Bombeiros alertam para cuidados durante brincadeira de empinar papagaio

Corpo de Bombeiros Militar do Amazonas (CBMAM) orienta praticantes sobre riscos do uso de linha com cerol, entre outros, para evitar acidentes

Manaus – Soltar pipa, ou papagaio, como é chamado no Amazonas, é um dos lazeres mais comuns no período menos chuvoso do ano e conta com adeptos das mais diversas idades. No entanto, o Corpo de Bombeiros Militar do Amazonas (CBMAM) alerta aos praticantes da brincadeira sobre alguns cuidados para que um momento de diversão não se torne um grave acidente.

O cabo BM Alexandre Jardim orientou os praticantes a procurarem, em primeiro lugar, um ambiente adequado e seguro para o lazer. “As principais recomendações para quem empina pipas é praticar sua atividade em locais abertos, longe de motociclistas e da rede de energia elétrica, a fim de resguardar a própria segurança e a do próximo”, disse o bombeiro militar.

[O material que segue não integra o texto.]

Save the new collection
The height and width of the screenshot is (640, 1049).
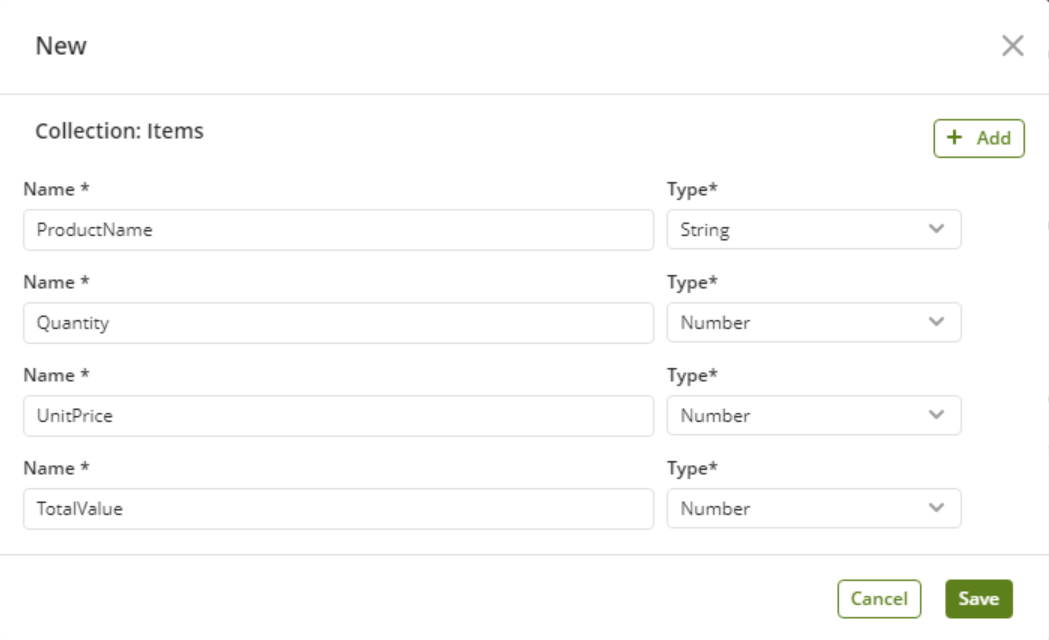pyautogui.click(x=978, y=599)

De acordo com o Corpo de Bombeiros, momento de diversão com pipas ou ‘papagaios’ pode se tornar um grave acidente (Foto: Jair Araújo/Arquivo GDC)

Entre os acidentes mais comuns estão os cortes da linha com cerol – mistura de vidro moído e cola – envolvendo motociclistas, conforme explicou o cabo BM Jardim.

“Os principais riscos e perigos associados à prática de soltar pipa estão no fato da linha com cerol ser um objeto cortante e fazer ferimentos profundos na região do pescoço, cabeça, membros superiores e até inferiores. Para quem anda de motocicleta, além dos EPIs (equipamentos de proteção individual) básicos, que são de uso obrigatório, é recomendável o uso da antena na parte frontal da motocicleta a fim de resguardar principalmente a região do tórax, pescoço e cabeça, evitando um corte profundo que pode se agravar numa hemorragia ou até mesmo um óbito”, alertou.

O bombeiro ainda pontuou outros acidentes durante a prática de soltar papagaio, como as quedas de lajes e atropelamentos. “A distração pode ocasionar uma queda e consequentemente um traumatismo no praticante da atividade. Outros riscos envolvendo a atividade vêm da distração quando ocorre aquele fenômeno popular da queda da pipa. Há uma correria que pode acabar em um atropelamento, tombos diversos nas calçadas e bueiros, além do risco de choque, porque as pessoas portam pedaços de pau, canos, ferro ou outro material condutor de energia para tentar pegar essas pipas em telhados, lajes e fiações energizadas”, afirmou.

Risco para a natureza

Além das ocorrências envolvendo pessoas, a linha com cerol também ocasiona riscos para os animais. “Existem ocorrências envolvendo aves que se enrolam na linha com cerol, e também gatos, cachorros e outros animais. Quando o praticante abandona aquela pipa ou linha que não tem mais uso, na rua esse material passa a poluir a cidade e pode ser transportado pela rede de esgoto, ocasionando outros riscos e acidentes com animais aquáticos, como tartarugas e peixes”, destacou o bombeiro militar.